- Иди, пожалуйста! Стыдно сознаться, но я боюсь! Этот мальчик... Сын доктора какого-то... Он так стонал...
В ночной длинной рубашке, в чепчике и туфлях, она была похожа на карикатуру Буша.
- Странно ты ведешь себя, - сказала она, подходя к постели. - Ведь я знаю - все это не может нравиться тебе, а ты...
- Молчи! - вполголоса крикнул он, но так, что она отшатнулась. - Не смей говорить - знаю! - продолжал он, сбрасывая с себя платье. Он первый раз кричал на жену, и этот бунт был ему приятен.
- Ты с ума сошел, - пробормотала Варвара, и он видел, что подсвечник в руке ее дрожит и что она, шаркая туфлями, все дальше отодвигается от него.
- Что ты знаешь? Может быть, завтра начнется резня, погромы...
Варвара как-то тяжело, неумело улеглась спиною к нему; он погасил свечу и тоже лег, ожидая, что еще скажет она, и готовясь наговорить ей очень много обидной правды. В темноте под потолком медленно вращались какие-то дымные пятна, круги. Ждать пришлось долго, прежде чем в тишине прозвучали тихие слова:
- Не понимаю, почему нужно злиться на меня? Ведь не я делаю революции...
Он ждал каких-то других слов. Эти были слишком глупы, чтобы отвечать на них, и, закутав голову одеялом, он тоже повернулся спиною к жене.
"Кричать на нее бесполезно. И глупо. Крикнуть надобно на кого-то другого. Может быть, даже на себя".
Но - себя жалко было, а мысли принимали бредовой характер. Варвара, кажется, плакала, все сморкалась, мешая заснуть.
"Вероятно, ненавидит меня. Но я сам, кажется, скоро тоже возненавижу себя". И от этой мысли жалость его к себе возросла.
Заснул он под утро, а когда проснулся и вспомнил сцену с женой, быстро привел себя в порядок и, выпив чаю, поспешил уйти от неизбежного объяснения.
"Москва опустила руки", - подумал он, шагая по бульварам странно притихшего города. Полдень, а людей на улицах немного и все больше мелкие обыватели; озабоченные, угрюмые, небольшими группами они стояли у ворот, куда-то шли, тоже по трое, по пяти и более.

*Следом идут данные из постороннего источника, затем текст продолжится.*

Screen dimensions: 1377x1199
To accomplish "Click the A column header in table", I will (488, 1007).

Студентов было не заметно, одинокие прохожие - редки, не видно ни извозчиков, ни полиции, но всюду торчали и мелькали мальчишки, ожидая чего-то.
Вход в переулок, куда вчера не пустили Самгина, был загроможден телегой без колес, ящиками, матрацем, газетным киоском и полотнищем ворот. Перед этим сооружением на бочке из-под цемента сидел рыжебородый человек, с папиросой в зубах; между колен у него торчало ружье, и одет он был так, точно собрался на охоту. За баррикадой возились трое людей: один прикреплял проволокой к телеге толстую доску, двое таскали со двора кирпичи. Все это вызвало у Самгина впечатление озорной обывательской забавы.
В приемной Петровской больницы на Клима жадно бросился Лютов, растрепанный, измятый, с воспаленными глазами, в бурых пятнах на изломанном гримасами лице.
- Ух, как я тебя ждал! - зашипел он, схватив Самгина, и увлек его в коридор, поставил в нишу окна. - Ну, он - помер, в одиннадцать тридцать семь. Две пули, обе - в живот. Маялся. Вот что, брат, - налезая на Самгина, говоря прямо в лицо ему, продолжал он осипшим голосом: - тут - Алина взвилась, хочет хоронить его обязательно на Введенском кладбище, ну чепуха же! Ведь это - чорт знает где, Введенское! И вообще какие тут похороны? Поп отказался провожать. Идиот. "Тут, говорит, убийство, уголовное преступление". - "Как, говорю, преступление? Солдаты стреляли не по своей охоте, а, разумеется, по команде начальства, значит, это убийство в состоянии самозащиты войск пробив свирепых гимназистов!" Лютов захлебнулся словами, закашлялся и потом, упираясь ладонью в плечо Самгина, продолжал:
- Ты, брат, попробуй, отговори ее от этой церемонии, - а?
У него дрожали ноги, он все как-то приседал, покачивался.